» DATA EXTRACT

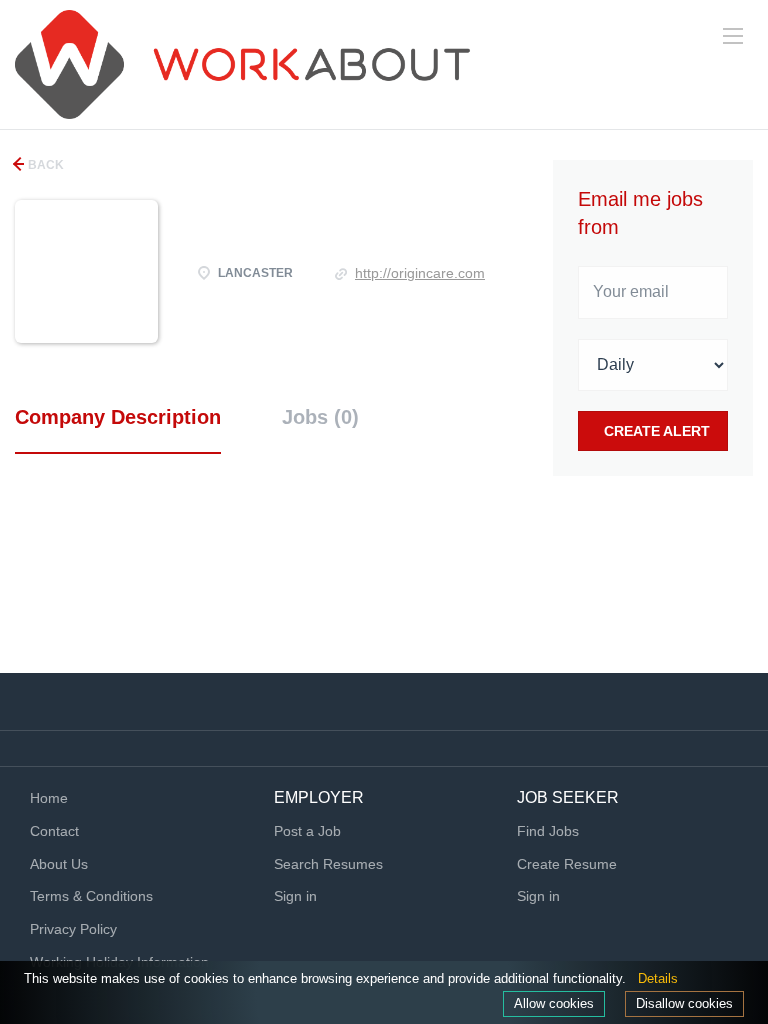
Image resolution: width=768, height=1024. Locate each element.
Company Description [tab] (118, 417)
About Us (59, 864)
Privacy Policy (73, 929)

==

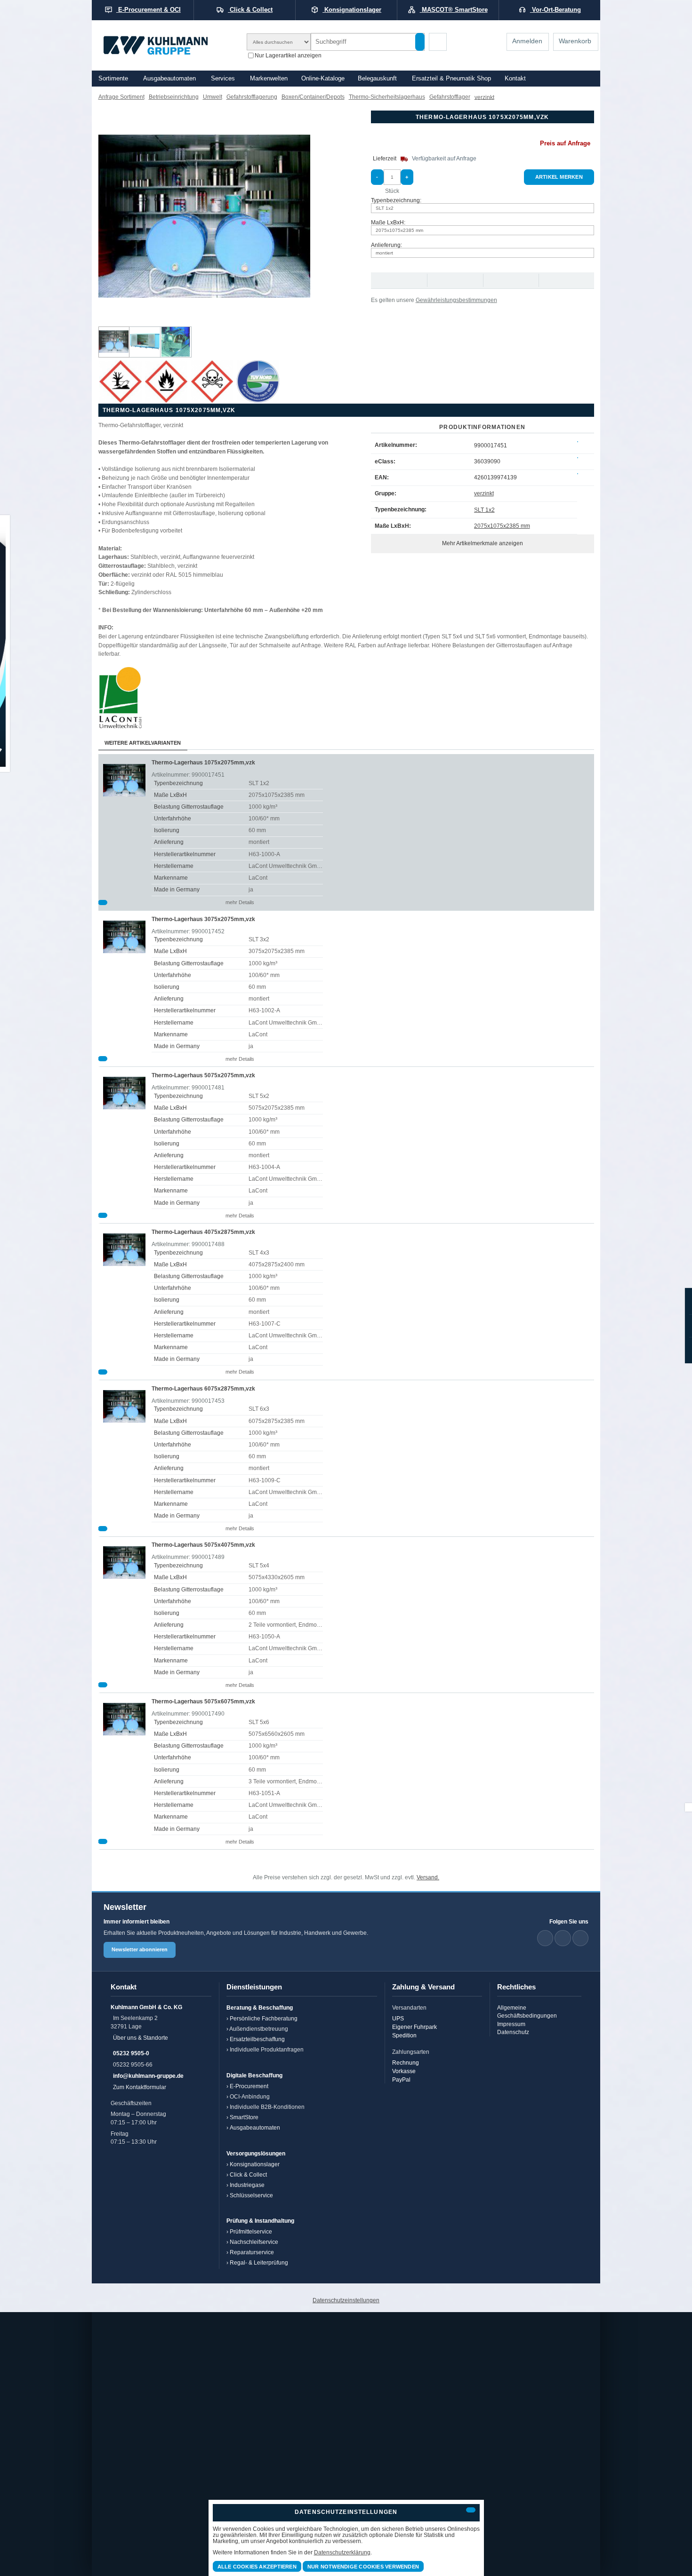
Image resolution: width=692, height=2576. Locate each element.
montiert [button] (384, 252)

» INSTRUCTIONS TO FOLLOW
What you return must be an exact retyping of the lines above starting at the line with "Image resolution: width=768, height=1024." and ending at the line with "Privacy Policy (73, 929)", and nothing besides.

» EXERCISE RESULT
Image resolution: width=768, height=1024. Locate each element.
Company Description [tab] (118, 417)
About Us (59, 864)
Privacy Policy (73, 929)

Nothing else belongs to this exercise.